New Tax Law: Bonus Depreciation
Bonus depreciation has been increased from 50% to 100% on certain qualifying assets. Real estate investors will receive immediate expensing of these items. Prior to TCJA, bonus depreciation was only allowed on original use property or property that was newly constructed.
TCJA also allows for used property that was acquired after Sept. 27, 2017 to qualify for this special treatment. A proper cost segregation study will break out any costs that qualify under the bonus depreciation rules.
Significance of In-Service Dates
In service dates are critical for newly constructed or acquired property. It is critical to understand when a valid contract was entered into between the specific parties. This is the case because pre September 27, 2017 contracts will not qualify for the100% bonus depreciation tax rate even when the property has an in service date after September 28, 2017.
Increased 179 Expense
Qualifying property under section 179 has now been extended to include roofing, HVAC systems, alarm systems, security systems and fire protection. In addition, for 2018 the amount of the annual deduction has been increased to $1 million with the phase-out deduction also being increased to $2.5 million.
These rules have been expanded to include certain tangible personal property that was acquired for rental properties, including appliances and furniture. This further highlights the need for a cost segregation study, even for residential rentals.
Pass-Through Deduction Under Section 199A
Pass through entities now can qualify for special tax treatment. Assuming they qualify, they can obtain a 20% deduction for 2018. This effectively drops the top marginal tax rate to 29.6% (80% x 37%). While each situation should be carefully examined, it might make more sense to take advantage of the deduction against the higher rate of 39.6% in 2017 (if that is possible).

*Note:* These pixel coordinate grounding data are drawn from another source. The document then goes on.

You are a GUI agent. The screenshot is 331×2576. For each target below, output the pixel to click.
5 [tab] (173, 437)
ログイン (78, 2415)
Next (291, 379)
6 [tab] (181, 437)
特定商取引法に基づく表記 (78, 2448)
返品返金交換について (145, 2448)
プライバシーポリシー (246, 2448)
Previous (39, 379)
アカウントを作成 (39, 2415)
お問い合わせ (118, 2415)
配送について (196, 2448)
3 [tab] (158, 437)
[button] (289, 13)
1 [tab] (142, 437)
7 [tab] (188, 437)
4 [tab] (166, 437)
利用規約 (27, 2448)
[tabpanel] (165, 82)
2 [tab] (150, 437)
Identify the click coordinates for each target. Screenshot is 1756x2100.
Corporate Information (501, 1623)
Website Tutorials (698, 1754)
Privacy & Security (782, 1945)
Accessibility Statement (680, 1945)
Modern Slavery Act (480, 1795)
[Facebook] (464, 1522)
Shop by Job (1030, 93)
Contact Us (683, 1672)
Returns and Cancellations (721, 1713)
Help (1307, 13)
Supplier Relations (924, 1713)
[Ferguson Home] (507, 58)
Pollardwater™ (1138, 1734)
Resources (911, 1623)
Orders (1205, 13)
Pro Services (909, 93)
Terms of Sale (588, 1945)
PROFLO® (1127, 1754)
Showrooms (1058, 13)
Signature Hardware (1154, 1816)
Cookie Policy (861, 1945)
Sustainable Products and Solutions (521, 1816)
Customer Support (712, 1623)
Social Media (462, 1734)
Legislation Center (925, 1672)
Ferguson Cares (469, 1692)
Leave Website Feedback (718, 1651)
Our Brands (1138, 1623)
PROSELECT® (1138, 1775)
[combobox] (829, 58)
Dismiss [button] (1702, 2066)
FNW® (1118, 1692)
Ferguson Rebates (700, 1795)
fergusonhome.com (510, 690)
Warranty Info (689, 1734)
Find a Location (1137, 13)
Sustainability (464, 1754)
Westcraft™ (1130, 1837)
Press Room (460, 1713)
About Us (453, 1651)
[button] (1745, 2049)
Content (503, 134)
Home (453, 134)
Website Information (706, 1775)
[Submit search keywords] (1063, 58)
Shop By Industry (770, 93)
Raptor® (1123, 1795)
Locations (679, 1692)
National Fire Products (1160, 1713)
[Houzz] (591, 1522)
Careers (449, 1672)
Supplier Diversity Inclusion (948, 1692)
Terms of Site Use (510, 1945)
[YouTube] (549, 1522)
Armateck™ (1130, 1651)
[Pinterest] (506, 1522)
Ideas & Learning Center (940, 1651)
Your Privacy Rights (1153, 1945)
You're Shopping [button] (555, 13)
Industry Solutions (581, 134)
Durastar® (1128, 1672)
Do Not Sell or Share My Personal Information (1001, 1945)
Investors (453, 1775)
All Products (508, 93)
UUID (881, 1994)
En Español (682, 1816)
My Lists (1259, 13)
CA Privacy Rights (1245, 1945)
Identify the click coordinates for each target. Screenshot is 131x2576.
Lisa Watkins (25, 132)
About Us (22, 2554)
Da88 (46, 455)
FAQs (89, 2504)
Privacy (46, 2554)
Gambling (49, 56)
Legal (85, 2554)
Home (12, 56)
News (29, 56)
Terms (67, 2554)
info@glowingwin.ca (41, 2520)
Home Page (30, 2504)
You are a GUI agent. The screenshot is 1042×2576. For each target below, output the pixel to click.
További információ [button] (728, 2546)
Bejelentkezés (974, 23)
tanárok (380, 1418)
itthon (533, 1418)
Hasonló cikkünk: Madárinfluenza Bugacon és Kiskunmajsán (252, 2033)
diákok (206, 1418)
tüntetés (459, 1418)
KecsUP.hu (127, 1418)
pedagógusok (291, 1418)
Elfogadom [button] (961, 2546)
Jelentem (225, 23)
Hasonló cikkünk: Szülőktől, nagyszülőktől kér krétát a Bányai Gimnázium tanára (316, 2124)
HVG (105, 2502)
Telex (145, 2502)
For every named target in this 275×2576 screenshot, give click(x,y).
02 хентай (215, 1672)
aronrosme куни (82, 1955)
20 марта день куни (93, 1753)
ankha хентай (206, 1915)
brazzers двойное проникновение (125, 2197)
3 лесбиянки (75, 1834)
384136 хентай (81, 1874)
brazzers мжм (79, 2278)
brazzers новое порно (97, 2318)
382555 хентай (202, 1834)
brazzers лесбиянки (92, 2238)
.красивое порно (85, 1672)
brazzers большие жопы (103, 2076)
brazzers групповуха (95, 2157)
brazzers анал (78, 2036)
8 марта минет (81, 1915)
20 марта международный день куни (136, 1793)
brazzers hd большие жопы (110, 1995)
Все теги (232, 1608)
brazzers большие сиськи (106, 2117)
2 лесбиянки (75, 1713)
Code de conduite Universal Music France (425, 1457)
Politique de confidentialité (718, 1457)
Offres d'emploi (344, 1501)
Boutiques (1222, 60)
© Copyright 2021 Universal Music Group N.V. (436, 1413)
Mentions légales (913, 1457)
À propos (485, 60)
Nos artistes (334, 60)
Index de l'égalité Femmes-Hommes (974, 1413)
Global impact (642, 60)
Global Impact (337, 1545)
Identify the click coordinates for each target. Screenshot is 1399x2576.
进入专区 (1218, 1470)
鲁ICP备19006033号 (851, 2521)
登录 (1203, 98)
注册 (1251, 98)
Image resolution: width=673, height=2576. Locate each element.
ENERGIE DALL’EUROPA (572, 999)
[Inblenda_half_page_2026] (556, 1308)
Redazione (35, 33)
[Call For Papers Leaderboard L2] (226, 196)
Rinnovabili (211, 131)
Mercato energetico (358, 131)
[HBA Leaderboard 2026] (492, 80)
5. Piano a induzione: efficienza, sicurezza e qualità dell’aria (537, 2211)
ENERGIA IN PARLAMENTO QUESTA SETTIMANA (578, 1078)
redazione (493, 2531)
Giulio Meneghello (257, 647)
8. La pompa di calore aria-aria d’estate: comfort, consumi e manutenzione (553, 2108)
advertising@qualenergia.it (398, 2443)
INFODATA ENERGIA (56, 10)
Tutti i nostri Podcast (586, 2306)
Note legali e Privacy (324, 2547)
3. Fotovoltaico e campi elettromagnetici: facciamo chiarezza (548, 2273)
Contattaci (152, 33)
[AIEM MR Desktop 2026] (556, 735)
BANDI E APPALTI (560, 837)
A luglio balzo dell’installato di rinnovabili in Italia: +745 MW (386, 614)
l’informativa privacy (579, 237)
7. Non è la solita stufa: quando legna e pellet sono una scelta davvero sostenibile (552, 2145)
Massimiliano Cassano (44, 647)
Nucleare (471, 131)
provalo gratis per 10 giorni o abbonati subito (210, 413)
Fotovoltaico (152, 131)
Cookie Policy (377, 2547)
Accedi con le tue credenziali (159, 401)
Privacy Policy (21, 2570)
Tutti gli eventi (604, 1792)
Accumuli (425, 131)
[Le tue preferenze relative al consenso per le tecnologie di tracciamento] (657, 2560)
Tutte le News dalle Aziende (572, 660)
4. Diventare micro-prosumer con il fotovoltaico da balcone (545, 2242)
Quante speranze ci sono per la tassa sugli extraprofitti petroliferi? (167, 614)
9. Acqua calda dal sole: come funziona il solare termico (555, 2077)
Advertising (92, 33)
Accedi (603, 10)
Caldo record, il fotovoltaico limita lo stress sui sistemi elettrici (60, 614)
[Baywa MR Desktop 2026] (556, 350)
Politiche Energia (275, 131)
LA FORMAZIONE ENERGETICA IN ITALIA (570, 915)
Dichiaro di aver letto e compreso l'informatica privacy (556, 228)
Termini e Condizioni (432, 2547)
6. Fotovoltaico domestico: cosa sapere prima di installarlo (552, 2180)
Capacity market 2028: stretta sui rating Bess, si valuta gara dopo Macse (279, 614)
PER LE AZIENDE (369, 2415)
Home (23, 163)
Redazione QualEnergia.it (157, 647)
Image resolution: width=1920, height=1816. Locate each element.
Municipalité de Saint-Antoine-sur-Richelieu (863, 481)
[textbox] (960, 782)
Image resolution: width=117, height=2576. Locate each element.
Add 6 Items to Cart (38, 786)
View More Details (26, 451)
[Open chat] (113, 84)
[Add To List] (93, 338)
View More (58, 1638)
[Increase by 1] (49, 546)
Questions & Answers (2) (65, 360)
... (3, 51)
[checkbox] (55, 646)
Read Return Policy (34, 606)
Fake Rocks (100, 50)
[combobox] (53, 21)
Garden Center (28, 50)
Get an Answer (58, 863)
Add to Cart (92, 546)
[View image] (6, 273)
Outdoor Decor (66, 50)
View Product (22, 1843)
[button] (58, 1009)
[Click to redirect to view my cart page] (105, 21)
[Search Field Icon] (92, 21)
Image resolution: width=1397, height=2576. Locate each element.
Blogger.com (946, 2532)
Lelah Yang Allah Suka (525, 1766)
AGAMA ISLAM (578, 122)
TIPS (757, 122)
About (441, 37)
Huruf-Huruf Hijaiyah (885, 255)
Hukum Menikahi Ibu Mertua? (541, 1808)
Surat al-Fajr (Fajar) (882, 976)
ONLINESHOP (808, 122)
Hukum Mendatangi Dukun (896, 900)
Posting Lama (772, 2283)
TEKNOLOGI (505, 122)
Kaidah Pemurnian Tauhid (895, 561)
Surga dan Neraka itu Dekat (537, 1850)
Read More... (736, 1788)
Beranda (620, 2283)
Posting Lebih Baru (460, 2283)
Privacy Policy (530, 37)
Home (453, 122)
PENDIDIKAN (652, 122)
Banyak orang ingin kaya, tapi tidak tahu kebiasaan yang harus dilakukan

Your CPA or tax professional can help examine your situation.
New Tax Law: “Look-Back” Deductions
Cost segregation studies can even provide substantial tax savings for properties placed in service in prior years. Studies can be performed to “look-back” into prior years to identify certain assets that can qualify for a shorter life. The deduction for a prior look-back can often be taken on the subsequent filed tax return. Generally, you will not be required to amend any previously filed returns. Assuming you qualify, the IRS allows for a change of accounting method and it is reported on Form 3115.
Partial Asset Dispositions
When renovation work is performed, you can take a tax deduction for the remaining book value of items removed resulting from a renovation performed. A cost segregation study can assist in helping identify the original cost of the assets that have been removed, if not previously identified.
Tangible Property Regulations (TPR)
TPRs still are in place under tax reform. They can offer significant tax benefits when analyzing improvements that are made to buildings. The TPRs allow for the deductibility of certain renovation costs that can qualify as repair expenses.
In summary, tax reform has offered significant tax savings for real estate owners. Cost segregation studies are more relevant today than they were in the past. The ability to possibly reclassify renovations that were previously capitalized as a repair item can often be facilitated without the requirement of amending prior tax returns.